Second Amendment Sisters founder Kimberly Watson said the event grew out of
postings on the Free Republic Web site by like-minded women, who were
offended at the
self-righteousness of the Million Mom March's message and wanted to stage a
counterprotest. "Just a few weeks ago, I was a mom. Now, I'm a Second
Amendment Sister," she told the audience.

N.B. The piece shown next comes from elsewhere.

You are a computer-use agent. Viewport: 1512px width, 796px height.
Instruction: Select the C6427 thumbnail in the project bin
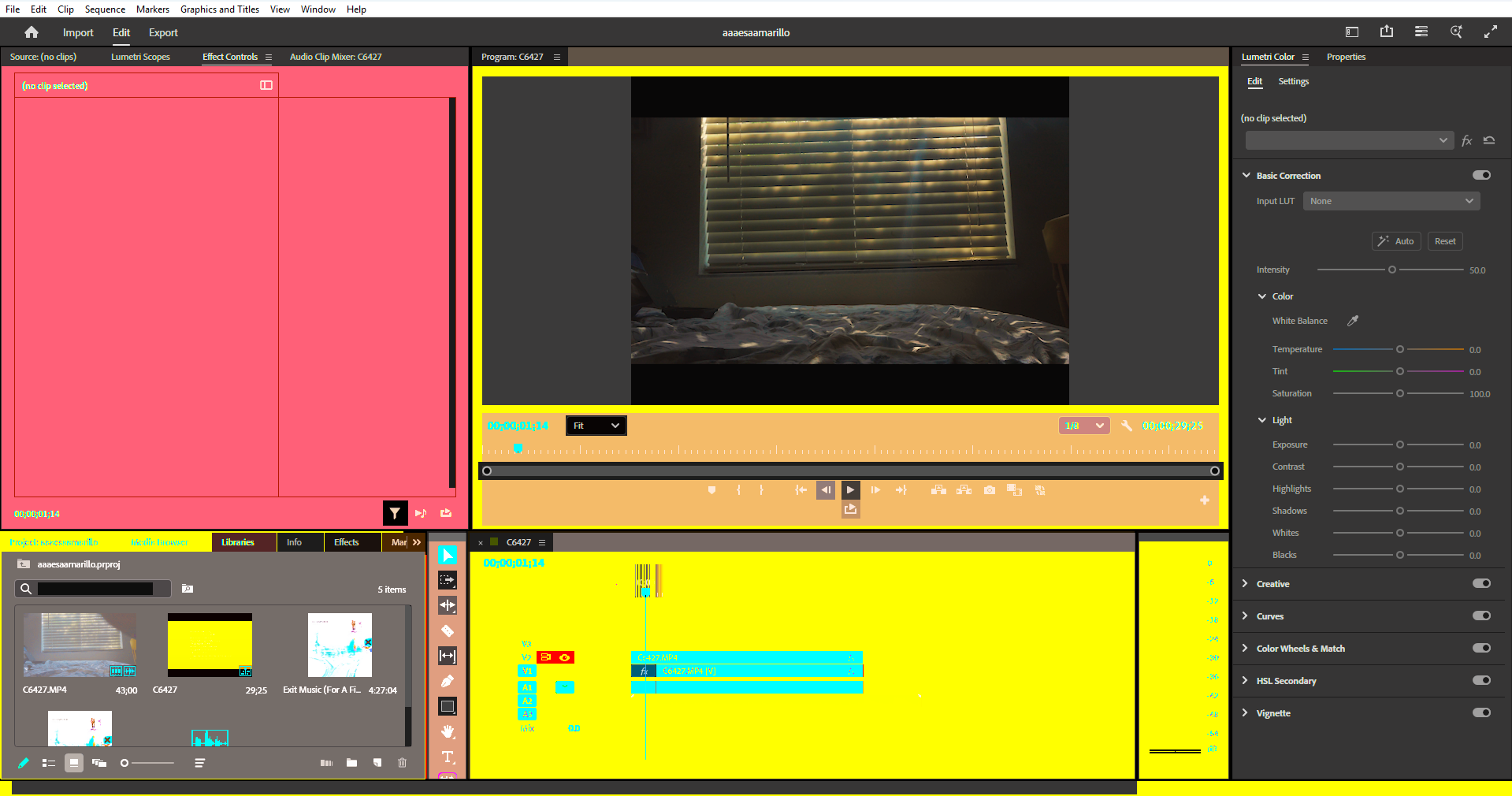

Like Free Republic itself, the protest drew a diverse
crowd united in its distrust of government and loathing of President
Clinton, whose impeachment was regularly invoked at the event. The group
even organized its own dueling march down Constitution Avenue, which, packed
with kiddies and strollers, offered a diminutive mirror image of the day's
bigger, better-publicized event.
Speakers included Texas State Rep. Suzanna Gratia Hupp, who witnessed the
murder of her parents and 21 others in the 1991 massacre at Luby's Cafeteria
in Killeen, Texas; Larry Klayman of Judicial Watch, who found a way
to tie the Second Amendment to President Clinton's sexual
improprieties by implying that
Juanita Broaddrick, Paula Jones, Kathleen Willey and Gennifer Flowers and
Clinton's other women could have
warded off his advances had they only brandished weapons; and Yale Law
School scholar and "More Guns, Less Crime" author John Lott.
Gratia Hupp recalled her parents' murder and said that her only sorrow
was that the handgun she could have used to save them was a 100 yards away
in her car, instead of in her purse, when she needed it.
Does Gratia Hupp
harbor any contempt or hatred for George Hennard, the gunman who killed her
parents? No, she told the crowd. "You don't get mad at a rabid dog; you
shoot it." To Gratia Hupp, the calls by the Million Mom March organizers for
mandatory gun registration are just a precursor to outright confiscation, a
first tile in what would surely result in a domino effect. "I will not
register my gun," she told the crowd to huge applause.
When asked by Salon how she felt about the demand of the moms on the other
side of the National Mall for mandatory child safety locks on guns, Gratia
Hupp said, "Kids jump in buckets every day and drown -- why don't we put lid
locks on them?" She also noted that "a large number of kids are killed by
dressers falling on them," but offered no statistics to back up the
statement. She also said, "More kids are killed accidentally in cars. Why
don't we put helmets on kids in cars?" When the reporter reminded Gratia
Hupp that many states have enacted tough seat belt laws to reduce the death
toll from automobile accidents, she got angry and, in a thick "Don't mess
with Texas" accent, offered, "I'm not even gonna go down that road with
you."
Judicial Watch's Klayman provided a different take on protective armor: "If
the president wants a trigger lock, have him install it on his zipper,"
Klayman said from the stage. Evoking more illustrious times for his
organization, Klayman also suggested that "Juanita Broaddrick wouldn't have
been raped if she had had a gun."
As at the Million Mom March, where speeches were heavy with statistics, the
speakers at the Second Amendment Sisters event event offered a few of their
own:
crime from happening.
But the agitating tone of the counterprotest was best illustrated by the
participants themselves. During the march, a woman, sign in one hand,
Pampers in the other, said to another, "Let's go piss off the mothers."
They probably did annoy a few, but the media seemed more interested in the
Second Amendment Sisters than did the crowd gathered on the Mall.